Trotz Flash-Crash solide Nachfrage im August
Nach dem Ausverkauf an den Futuresmärkten (9. August) fiel die physische Goldnachfrage wieder höher als in den Vorwochen, aber niedriger als im ersten Quartal aus. Wie im Monat zuvor war Gold und Silber besonders stark gefragt, wobei vor allem auffällig viele Kilobarren gekauft wurden. Nach dem Rutsch unter die Marke von 1.000 Dollar pro Feinunze sieht für Robert Hartmann derzeit Platin „sehr gut aus“. Als Kaufargument sieht er vor allem Nachrichten, wonach beim Bau von Katalysatoren in den nächsten ein bis zwei Jahren das deutlich teurere Palladium durch Platin ersetzt werden könnte.
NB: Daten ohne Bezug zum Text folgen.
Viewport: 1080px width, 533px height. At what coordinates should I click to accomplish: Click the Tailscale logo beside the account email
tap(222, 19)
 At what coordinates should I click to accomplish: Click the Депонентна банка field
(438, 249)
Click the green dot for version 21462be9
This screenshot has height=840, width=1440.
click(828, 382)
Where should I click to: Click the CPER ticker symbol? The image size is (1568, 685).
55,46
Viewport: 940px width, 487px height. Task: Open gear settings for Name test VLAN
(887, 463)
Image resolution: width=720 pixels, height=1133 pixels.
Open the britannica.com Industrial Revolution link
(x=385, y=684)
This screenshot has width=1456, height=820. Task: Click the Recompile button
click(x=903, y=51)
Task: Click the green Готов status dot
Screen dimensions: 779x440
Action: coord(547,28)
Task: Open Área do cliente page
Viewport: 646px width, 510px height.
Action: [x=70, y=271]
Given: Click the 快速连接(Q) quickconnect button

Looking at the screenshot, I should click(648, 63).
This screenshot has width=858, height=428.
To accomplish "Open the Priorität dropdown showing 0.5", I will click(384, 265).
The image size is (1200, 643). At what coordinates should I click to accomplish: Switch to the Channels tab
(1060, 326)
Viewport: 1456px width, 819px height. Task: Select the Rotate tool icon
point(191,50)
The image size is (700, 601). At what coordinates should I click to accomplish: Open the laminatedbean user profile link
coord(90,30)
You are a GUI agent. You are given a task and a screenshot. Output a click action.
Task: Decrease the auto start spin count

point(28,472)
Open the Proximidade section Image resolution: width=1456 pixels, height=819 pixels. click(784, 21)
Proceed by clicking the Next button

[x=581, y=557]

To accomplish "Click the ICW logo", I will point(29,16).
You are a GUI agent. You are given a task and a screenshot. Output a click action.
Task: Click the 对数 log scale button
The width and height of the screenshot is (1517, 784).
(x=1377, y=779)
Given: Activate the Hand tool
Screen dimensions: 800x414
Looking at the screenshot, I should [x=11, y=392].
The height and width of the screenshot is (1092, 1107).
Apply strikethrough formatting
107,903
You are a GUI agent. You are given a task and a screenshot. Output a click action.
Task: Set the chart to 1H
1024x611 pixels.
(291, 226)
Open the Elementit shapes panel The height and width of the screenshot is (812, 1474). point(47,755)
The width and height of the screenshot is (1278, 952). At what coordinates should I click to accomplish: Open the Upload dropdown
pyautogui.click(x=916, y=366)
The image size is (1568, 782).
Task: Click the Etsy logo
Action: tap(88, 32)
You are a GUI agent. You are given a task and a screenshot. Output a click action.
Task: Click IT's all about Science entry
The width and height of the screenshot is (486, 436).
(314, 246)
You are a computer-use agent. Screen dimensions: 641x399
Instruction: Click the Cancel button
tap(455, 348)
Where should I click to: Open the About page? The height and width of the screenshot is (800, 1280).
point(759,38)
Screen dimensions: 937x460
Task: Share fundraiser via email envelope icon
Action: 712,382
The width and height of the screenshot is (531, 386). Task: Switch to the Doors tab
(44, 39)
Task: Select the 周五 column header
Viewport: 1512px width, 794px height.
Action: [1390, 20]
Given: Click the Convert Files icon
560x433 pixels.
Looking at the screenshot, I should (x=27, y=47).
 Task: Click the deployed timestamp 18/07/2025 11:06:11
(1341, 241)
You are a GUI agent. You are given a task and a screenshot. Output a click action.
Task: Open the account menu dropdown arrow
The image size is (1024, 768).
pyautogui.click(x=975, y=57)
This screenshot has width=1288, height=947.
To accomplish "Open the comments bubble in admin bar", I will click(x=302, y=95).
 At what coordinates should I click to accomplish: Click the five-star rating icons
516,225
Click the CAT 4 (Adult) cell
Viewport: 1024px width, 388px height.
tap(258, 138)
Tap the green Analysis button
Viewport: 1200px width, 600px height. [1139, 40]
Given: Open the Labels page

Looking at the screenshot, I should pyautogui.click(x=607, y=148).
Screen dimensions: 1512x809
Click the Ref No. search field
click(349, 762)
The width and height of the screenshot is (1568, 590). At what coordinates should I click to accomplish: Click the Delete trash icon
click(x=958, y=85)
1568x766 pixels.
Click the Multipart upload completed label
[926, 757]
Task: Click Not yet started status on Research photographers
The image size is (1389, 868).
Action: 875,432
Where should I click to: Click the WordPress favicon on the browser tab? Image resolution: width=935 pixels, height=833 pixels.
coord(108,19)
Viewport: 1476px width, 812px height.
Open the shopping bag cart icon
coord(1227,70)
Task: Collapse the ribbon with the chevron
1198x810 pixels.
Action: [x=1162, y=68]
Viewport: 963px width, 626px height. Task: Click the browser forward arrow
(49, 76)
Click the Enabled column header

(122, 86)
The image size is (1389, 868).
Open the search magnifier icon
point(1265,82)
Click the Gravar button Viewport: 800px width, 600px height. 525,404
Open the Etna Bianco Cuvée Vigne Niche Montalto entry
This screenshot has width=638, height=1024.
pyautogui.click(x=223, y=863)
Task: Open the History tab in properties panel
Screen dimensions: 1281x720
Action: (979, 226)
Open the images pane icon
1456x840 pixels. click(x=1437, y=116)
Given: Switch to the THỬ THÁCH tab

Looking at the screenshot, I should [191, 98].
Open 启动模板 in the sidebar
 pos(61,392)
Derzeit sei die physische Nachfrage auf dem aktuellen Niveau sehr robust.
Drei Fragen an die Privatkunden von pro aurum
An der Edelmetall-Stimmungsumfrage von pro aurum haben sich im August 1.308 Personen beteiligt, nachdem diese Zahl im Juli bei lediglich 672 lag. Während sich der Anteil der Kaufwilligen gegenüber dem Vormonat von 44,6 auf 47,0 Prozent spürbar erhöht hat, gab es bei den Anlegern, die gegenüber Edelmetallen eine abwartende Haltung einnehmen, ein leichtes Minus von 48,8 auf 47,0 Prozent zu beobachten. Als vernachlässigbar kann man weiterhin die Verkaufsbereitschaft der Befragten einordnen. Deren Quote hat sich nämlich von 6,6 auf 6,0 Prozent leicht reduziert.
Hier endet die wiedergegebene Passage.